Either way, I don’t belong here. Never have. This fact has escaped my mother (who, at sixty-eight, is still sure that with enough pressure she can convert me into a real Long Islander) and is irrelevant to my father (who is three years her senior and who I am convinced will love me even after my third eye makes its appearance).
My parents clearly intend to take up residence in my house, judging from the number of suitcases and amount of food my father has schlepped in. I will argue them out of this later. I hope.
At the moment, I am watching out the front window of my front-to-back split level home, the one I shared with Rio, while my father paces behind me repeating that he’ll call Mel Rottman—the best lawyer on the South Shore—to talk to the police with me. Each time he says it, I assure him it isn’t necessary.

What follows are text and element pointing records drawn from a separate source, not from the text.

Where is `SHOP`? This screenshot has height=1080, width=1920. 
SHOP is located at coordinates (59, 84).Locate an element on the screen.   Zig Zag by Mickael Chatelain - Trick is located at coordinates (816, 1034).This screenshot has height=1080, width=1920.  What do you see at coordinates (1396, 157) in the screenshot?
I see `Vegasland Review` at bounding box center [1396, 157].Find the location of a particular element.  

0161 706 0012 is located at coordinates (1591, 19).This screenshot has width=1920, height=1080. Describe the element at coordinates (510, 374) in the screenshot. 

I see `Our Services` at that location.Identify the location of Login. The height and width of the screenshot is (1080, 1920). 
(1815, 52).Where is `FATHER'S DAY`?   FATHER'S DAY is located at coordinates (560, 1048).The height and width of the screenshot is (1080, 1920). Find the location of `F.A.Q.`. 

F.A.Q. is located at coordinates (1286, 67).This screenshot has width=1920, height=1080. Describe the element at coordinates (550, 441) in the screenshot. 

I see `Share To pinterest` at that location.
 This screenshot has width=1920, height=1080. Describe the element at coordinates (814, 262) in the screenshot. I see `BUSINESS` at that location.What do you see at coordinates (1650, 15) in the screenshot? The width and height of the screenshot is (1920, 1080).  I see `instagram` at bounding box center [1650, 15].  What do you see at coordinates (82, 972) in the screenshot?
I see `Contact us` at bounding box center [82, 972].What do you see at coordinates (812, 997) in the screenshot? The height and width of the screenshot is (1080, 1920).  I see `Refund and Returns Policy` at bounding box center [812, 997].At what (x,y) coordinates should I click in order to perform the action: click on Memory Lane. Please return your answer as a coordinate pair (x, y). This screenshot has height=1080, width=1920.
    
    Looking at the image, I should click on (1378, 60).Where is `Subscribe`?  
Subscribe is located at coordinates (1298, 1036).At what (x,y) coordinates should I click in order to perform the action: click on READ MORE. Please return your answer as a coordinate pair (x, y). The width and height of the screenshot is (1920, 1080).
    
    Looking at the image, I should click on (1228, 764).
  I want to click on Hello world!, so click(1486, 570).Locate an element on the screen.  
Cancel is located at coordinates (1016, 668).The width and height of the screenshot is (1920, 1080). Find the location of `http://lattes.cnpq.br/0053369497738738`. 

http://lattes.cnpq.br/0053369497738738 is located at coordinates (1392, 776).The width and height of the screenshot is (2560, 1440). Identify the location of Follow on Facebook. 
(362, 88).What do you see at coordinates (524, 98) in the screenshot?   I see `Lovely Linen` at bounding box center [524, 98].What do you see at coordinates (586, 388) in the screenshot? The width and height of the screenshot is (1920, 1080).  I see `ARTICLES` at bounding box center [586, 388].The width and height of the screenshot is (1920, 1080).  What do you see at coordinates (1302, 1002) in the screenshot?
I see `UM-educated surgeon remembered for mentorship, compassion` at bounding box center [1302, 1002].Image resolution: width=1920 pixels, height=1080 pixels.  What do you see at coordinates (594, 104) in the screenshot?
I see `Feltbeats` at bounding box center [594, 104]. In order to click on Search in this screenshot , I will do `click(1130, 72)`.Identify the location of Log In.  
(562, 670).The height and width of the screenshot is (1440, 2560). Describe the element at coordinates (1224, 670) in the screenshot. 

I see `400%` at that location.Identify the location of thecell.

My mother, however, isn’t so sure that the innocent always go free. This is why she is telling me about a friend of hers who tried to get through customs by sewing undeclared jewelry into her brassiere and claiming it was her underwire bra setting off the metal detectors. It doesn’t matter to June that the woman wasn’t actually innocent. The point is that if a friend of hers could get frisked at JFK, I could wind up on death row.
Even when her stories are tedious, it’s still amusing to watch my mother tell them because of all the cosmetic surgery she’s had since my father’s long-term affair with our housekeeper put her in the sanitarium and him in the dog house. He’s footed the bill for more Botox, collagen and Gore-Tex than Joan Rivers has tried to deduct from her taxes. What’s really amazing is that even though the woman can’t actually frown, grimace or pout, she can still give me “the look”—the one that says “you’re a disappointment, Teddi. You’re such a disappointment.”